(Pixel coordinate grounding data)
----------
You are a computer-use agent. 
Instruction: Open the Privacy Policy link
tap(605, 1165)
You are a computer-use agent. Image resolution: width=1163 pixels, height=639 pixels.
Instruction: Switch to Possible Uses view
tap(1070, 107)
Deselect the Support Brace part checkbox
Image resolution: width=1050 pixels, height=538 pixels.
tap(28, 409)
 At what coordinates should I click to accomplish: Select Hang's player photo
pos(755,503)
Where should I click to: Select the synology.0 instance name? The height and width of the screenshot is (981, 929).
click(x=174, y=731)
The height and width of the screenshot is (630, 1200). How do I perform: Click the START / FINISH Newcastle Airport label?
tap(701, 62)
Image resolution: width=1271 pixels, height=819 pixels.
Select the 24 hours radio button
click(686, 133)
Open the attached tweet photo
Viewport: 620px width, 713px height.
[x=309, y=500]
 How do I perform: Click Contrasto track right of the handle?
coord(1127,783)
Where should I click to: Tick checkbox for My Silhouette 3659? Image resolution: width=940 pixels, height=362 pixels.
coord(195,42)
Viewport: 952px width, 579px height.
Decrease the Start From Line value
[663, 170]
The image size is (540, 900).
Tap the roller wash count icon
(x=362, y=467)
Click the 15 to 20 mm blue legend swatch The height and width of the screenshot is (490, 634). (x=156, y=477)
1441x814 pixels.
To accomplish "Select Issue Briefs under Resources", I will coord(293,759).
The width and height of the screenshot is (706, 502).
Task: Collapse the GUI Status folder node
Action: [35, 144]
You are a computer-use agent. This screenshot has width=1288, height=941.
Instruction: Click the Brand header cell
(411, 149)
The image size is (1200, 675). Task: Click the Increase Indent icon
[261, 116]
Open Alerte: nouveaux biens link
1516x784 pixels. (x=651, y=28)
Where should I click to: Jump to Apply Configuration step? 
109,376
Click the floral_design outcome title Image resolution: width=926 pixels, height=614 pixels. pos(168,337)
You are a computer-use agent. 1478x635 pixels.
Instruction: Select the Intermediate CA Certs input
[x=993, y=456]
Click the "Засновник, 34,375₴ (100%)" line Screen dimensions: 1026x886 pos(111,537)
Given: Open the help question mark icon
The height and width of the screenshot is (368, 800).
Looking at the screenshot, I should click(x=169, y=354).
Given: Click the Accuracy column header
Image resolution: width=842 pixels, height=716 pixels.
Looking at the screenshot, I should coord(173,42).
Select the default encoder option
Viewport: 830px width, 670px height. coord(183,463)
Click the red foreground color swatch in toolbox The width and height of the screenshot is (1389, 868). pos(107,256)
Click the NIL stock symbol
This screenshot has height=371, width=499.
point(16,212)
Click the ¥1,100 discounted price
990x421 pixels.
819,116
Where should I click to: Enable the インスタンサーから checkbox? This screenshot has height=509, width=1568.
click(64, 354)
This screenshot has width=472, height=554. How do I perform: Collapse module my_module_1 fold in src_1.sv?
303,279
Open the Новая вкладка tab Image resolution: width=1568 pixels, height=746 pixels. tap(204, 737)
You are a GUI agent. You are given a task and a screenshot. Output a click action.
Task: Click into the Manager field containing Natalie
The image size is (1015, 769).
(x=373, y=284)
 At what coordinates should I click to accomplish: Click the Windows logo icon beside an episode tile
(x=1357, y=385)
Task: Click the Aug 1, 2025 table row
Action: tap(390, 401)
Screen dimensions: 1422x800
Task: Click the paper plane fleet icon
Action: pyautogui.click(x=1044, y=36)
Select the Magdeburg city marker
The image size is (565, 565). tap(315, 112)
----------
One number is the expected answer: the count of lines above that hold the word "agent".

5